16 octobre 2008

La vérité sort de la bouche des enfants

(Vérité, quel beau nom pour le sexe des prêtres).

J'en vois plein dans les commentaires qui pensent que c'est une blague, que l'infirmière n'a jamais dit ça, que je suis en train de vous faire marcher.

Et pourtant tout est exact au mot près. Je revois encore la scène, et je pense que je la reverrai encore un certain temps.

Elle, sur sa super chaise roulante utilisée pour la trimbaler d'une pièce à l'autre avec amour. Moi, à moitié assis sur le lit d'hôpital sur lequel elle avait patienté, son classeur sur les genoux.

Nos yeux qui se croisent au moment où la nouvelle nous frappe. La compréhension qui se fait jour. L'expression d'effroi sur son visage. L'horreur qui monte lentement sur le mien.

Merde. Qu'est-ce qu'on va faire ? Déjà qu'on ne sait pas bien ce que le mois à venir nous réserve, qu'est-ce qu'il se passe si elle tombe enceinte, hein ? Mais je veux pas ça, moi. Enfin pas tout de suite. Je suis trop jeune pour être père. J'ai encore plein de sport à faire, de jeu de rôles où aller, de soirées où me bourrer la gueule, de filles à draguer (ah, on me souffle dans l'oreillette que non), de voyages à réaliser, de promotions à obtenir.

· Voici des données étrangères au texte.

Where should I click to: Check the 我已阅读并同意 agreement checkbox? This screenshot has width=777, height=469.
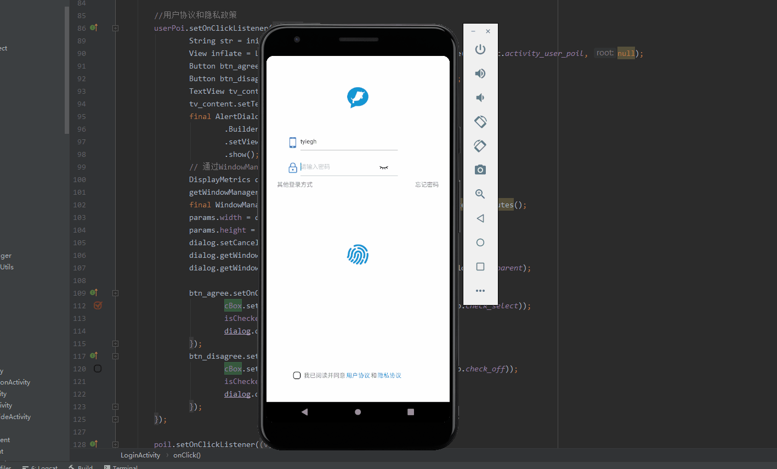(x=297, y=375)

Et puis merde, si c'est une fille éventuellement je veux bien m'en occuper. Mais un garçon ? Merde, quoi, un garçon qui courra dans mes jambes et foutra la merde partout et sera infoutu de ranger ses vêtements comme son père. La catastrophe.

Une fraction de seconde, ça peut être très long vous savez. Une fraction de seconde où l'on se regarde dans les yeux en se demandant si on n'a pas fait une grosse connerie, ya genre trois semaines.

Une fraction de seconde avant que l'infirmière ne mette les poings sur les hanches et ne secoue la tête en grommelant: "ah ben j'avais pas vu, c'est marqué sur la machine qu'elle est cassée, elle indique tout le temps positif."